De Villepin qui a déclaré selon les recensions de Franz-Olivier Giesbert que « La France a envie qu’on la prenne. Ca la démange dans le bassin. Celui qui l’emportera à la prochaine élection, ce ne sera pas un permanent de la politique mais un chenapan, un saisonnier, un maraudeur ». Drôle de phrase mais qui sonne juste dixit Valérie Pécresse qui connaît bien le personnage. Cette idée de France et de nation en général prise par le pouvoir d’un homme n’évoque-t-elle pas les pensées d’un certain Adolf ?

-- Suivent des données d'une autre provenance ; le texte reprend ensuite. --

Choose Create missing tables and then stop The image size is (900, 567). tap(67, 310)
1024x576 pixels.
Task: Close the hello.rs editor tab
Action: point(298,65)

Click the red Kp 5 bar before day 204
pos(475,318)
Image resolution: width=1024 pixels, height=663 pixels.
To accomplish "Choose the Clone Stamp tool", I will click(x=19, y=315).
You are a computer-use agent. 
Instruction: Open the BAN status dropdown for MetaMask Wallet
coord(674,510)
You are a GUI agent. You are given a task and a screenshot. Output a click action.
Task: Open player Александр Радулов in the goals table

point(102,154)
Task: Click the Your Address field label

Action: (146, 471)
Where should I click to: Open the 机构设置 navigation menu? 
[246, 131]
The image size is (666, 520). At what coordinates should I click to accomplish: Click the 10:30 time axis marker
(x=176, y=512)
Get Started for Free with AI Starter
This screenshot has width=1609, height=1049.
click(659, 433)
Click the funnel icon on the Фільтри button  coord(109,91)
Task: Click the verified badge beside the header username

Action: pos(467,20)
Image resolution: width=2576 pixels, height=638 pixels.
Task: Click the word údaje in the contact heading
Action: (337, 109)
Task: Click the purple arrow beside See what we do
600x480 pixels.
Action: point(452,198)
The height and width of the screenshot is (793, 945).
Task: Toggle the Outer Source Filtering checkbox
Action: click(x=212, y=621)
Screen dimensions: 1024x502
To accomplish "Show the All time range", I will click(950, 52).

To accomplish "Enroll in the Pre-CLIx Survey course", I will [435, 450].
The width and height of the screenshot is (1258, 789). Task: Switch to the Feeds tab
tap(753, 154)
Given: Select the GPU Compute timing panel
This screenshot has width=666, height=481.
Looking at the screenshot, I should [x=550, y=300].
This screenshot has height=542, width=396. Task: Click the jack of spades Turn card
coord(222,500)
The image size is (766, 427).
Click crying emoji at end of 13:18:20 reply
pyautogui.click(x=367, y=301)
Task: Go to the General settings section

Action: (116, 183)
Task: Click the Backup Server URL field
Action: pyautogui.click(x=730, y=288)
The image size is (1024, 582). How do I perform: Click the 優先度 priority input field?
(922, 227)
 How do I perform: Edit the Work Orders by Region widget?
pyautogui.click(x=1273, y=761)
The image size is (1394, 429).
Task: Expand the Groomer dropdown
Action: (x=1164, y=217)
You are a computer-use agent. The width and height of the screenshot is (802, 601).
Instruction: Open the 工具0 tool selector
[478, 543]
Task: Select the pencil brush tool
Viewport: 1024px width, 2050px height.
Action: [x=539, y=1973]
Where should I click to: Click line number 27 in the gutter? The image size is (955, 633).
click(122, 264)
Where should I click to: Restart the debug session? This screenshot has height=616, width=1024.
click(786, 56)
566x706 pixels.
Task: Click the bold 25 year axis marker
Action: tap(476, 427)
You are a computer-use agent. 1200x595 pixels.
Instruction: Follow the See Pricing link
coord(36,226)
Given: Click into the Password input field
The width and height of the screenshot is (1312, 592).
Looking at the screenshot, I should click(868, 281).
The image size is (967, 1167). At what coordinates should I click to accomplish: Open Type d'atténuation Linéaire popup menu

Pour le reste, on sait bien que l’emploi ne jaillit d’un type de contrat mais d’une conjoncture économique et politique vertueuse. Le CPE ne fera que se substituer à d’autres types de contrats. Le vrai problème, c’est la solvabilité et la concentration des moyens de paiement. Si les gens n’ont pas de quoi payer, alors il n’y a aucune raison que la situation de l’emploi s’améliore. Et le système peut suivre sa course. Dommage que personne ne vienne discuter de cette proposition de monéthique dont je suis l’auteur. C’est une idée assez curieuse et insensée et pourtant elle tient la route il me semble.

Écrit par : Fulcanelli | 17/03/2006

Sarkosy a déclaré en se rasant qu'il n'avait qu'une seule chance pour monter jusqu'au sommet de la "Pyramide"(?) : en 2007 ou jamais...

Écrit par : Danielle | 17/03/2006

Bonjour, Anaximandrake. Un sentiment général su Badiou : n’est-il pas temps de dépasser ce balbutiement frigide du lacanisme : « Il n’y a que des corps et du langage ? ». Dépasser aussi cet esprit d’inventaire, de boutiquier ontologique : « Il n’y a que… ». Voir plutôt Hamlet : « Il y a beaucoup plus de choses etc. ». Toutes les phrases en « n’est que » sont creuses en philosophie : « L'histoire d'un monde n'est que la figure temporelle de l'universalité de son exposition ». Quant à ce qu’une chose peut être en « dernière instance », à part que c'est un tic (ou un TOC) de normalien, on a envie surtout de dire : « épargnez-nous vos derniers mots sur des sujets qui nous sont brûlants ». Quant à « l’héroïsme mathématique », il faudrait demander aux chômeurs, aux érémistes, aux fragilisés de la vie, aux angoissés de la sécheresse, aux damnés de la faim, à ceux qui croupissent dans les geôles des héritiers de Mao et d’autres « timoniers », si ça ne leur redonne pas espoir. La phrase : « L'animal désabusé dont la marchandise est l'unique repère, nous ne serons livrés à sa forme que si nous y consentons » est de la philosophie de café. Sauf peut-être à remarquer qu’il y a « animal ». Mais je crains qu’il ne s’agisse que d’un archaïsme langagier qui reste ici totalement impensé.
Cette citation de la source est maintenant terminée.